_ABOUT THIS TASK_. Your answer must be an exact transcription of every entry.

START WORKING DATA

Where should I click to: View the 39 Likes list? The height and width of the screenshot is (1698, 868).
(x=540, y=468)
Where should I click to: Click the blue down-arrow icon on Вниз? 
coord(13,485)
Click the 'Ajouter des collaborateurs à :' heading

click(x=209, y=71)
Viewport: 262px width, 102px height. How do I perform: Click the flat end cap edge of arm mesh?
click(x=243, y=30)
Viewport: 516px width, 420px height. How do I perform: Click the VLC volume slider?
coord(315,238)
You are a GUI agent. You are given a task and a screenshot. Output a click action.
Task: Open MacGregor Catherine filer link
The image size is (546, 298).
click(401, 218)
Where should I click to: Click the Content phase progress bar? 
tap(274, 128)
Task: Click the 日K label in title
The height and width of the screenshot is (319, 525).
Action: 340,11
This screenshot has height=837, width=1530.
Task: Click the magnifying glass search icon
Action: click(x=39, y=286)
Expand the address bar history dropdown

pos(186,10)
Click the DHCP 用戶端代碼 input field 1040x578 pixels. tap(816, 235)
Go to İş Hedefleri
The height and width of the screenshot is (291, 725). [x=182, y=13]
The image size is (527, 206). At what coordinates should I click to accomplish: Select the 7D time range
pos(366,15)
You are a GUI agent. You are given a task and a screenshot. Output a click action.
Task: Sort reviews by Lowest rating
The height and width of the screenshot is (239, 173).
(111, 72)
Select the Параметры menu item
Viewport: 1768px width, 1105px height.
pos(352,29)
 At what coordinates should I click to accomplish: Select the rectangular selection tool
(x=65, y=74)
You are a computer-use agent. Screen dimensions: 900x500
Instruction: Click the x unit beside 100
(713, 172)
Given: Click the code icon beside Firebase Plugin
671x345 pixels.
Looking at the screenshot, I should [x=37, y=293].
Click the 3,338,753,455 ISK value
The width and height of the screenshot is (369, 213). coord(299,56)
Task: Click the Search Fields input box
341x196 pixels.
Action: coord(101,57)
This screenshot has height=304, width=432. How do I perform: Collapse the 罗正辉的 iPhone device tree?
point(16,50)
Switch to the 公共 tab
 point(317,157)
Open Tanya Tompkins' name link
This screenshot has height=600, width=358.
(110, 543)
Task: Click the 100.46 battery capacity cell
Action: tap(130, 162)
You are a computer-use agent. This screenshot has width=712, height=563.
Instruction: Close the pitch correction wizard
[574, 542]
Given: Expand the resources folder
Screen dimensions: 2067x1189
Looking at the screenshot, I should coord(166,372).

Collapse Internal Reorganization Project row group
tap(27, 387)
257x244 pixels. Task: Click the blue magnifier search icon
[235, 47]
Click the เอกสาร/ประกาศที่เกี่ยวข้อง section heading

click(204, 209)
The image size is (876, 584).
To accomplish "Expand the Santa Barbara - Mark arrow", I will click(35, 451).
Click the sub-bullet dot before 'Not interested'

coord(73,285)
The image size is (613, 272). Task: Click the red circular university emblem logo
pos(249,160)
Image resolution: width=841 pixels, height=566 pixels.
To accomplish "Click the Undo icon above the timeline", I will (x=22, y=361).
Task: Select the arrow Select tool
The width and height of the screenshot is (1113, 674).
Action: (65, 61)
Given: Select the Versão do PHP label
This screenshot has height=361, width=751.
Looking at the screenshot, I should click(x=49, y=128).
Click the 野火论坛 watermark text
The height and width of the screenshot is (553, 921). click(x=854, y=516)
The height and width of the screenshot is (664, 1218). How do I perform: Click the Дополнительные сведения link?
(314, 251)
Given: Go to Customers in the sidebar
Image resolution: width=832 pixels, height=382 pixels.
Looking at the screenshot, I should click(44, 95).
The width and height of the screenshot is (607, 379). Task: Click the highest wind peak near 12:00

END WORKING DATA

_YOUR RESPONSE_.
Where should I click to: View the 39 Likes list? The height and width of the screenshot is (1698, 868).
(x=540, y=468)
Where should I click to: Click the blue down-arrow icon on Вниз? 
coord(13,485)
Click the 'Ajouter des collaborateurs à :' heading

click(x=209, y=71)
Viewport: 262px width, 102px height. How do I perform: Click the flat end cap edge of arm mesh?
click(x=243, y=30)
Viewport: 516px width, 420px height. How do I perform: Click the VLC volume slider?
coord(315,238)
You are a GUI agent. You are given a task and a screenshot. Output a click action.
Task: Open MacGregor Catherine filer link
The image size is (546, 298).
click(401, 218)
Where should I click to: Click the Content phase progress bar? 
tap(274, 128)
Task: Click the 日K label in title
The height and width of the screenshot is (319, 525).
Action: 340,11
This screenshot has height=837, width=1530.
Task: Click the magnifying glass search icon
Action: click(x=39, y=286)
Expand the address bar history dropdown

pos(186,10)
Click the DHCP 用戶端代碼 input field 1040x578 pixels. tap(816, 235)
Go to İş Hedefleri
The height and width of the screenshot is (291, 725). [x=182, y=13]
The image size is (527, 206). At what coordinates should I click to accomplish: Select the 7D time range
pos(366,15)
You are a GUI agent. You are given a task and a screenshot. Output a click action.
Task: Sort reviews by Lowest rating
The height and width of the screenshot is (239, 173).
(111, 72)
Select the Параметры menu item
Viewport: 1768px width, 1105px height.
pos(352,29)
 At what coordinates should I click to accomplish: Select the rectangular selection tool
(x=65, y=74)
You are a computer-use agent. Screen dimensions: 900x500
Instruction: Click the x unit beside 100
(713, 172)
Given: Click the code icon beside Firebase Plugin
671x345 pixels.
Looking at the screenshot, I should [x=37, y=293].
Click the 3,338,753,455 ISK value
The width and height of the screenshot is (369, 213). coord(299,56)
Task: Click the Search Fields input box
341x196 pixels.
Action: coord(101,57)
This screenshot has height=304, width=432. How do I perform: Collapse the 罗正辉的 iPhone device tree?
point(16,50)
Switch to the 公共 tab
 point(317,157)
Open Tanya Tompkins' name link
This screenshot has height=600, width=358.
(110, 543)
Task: Click the 100.46 battery capacity cell
Action: tap(130, 162)
You are a computer-use agent. This screenshot has width=712, height=563.
Instruction: Close the pitch correction wizard
[574, 542]
Given: Expand the resources folder
Screen dimensions: 2067x1189
Looking at the screenshot, I should coord(166,372).

Collapse Internal Reorganization Project row group
tap(27, 387)
257x244 pixels. Task: Click the blue magnifier search icon
[235, 47]
Click the เอกสาร/ประกาศที่เกี่ยวข้อง section heading

click(204, 209)
The image size is (876, 584).
To accomplish "Expand the Santa Barbara - Mark arrow", I will click(35, 451).
Click the sub-bullet dot before 'Not interested'

coord(73,285)
The image size is (613, 272). Task: Click the red circular university emblem logo
pos(249,160)
Image resolution: width=841 pixels, height=566 pixels.
To accomplish "Click the Undo icon above the timeline", I will (x=22, y=361).
Task: Select the arrow Select tool
The width and height of the screenshot is (1113, 674).
Action: (65, 61)
Given: Select the Versão do PHP label
This screenshot has height=361, width=751.
Looking at the screenshot, I should click(x=49, y=128).
Click the 野火论坛 watermark text
The height and width of the screenshot is (553, 921). click(x=854, y=516)
The height and width of the screenshot is (664, 1218). How do I perform: Click the Дополнительные сведения link?
(314, 251)
Given: Go to Customers in the sidebar
Image resolution: width=832 pixels, height=382 pixels.
Looking at the screenshot, I should click(44, 95).
The width and height of the screenshot is (607, 379). Task: Click the highest wind peak near 12:00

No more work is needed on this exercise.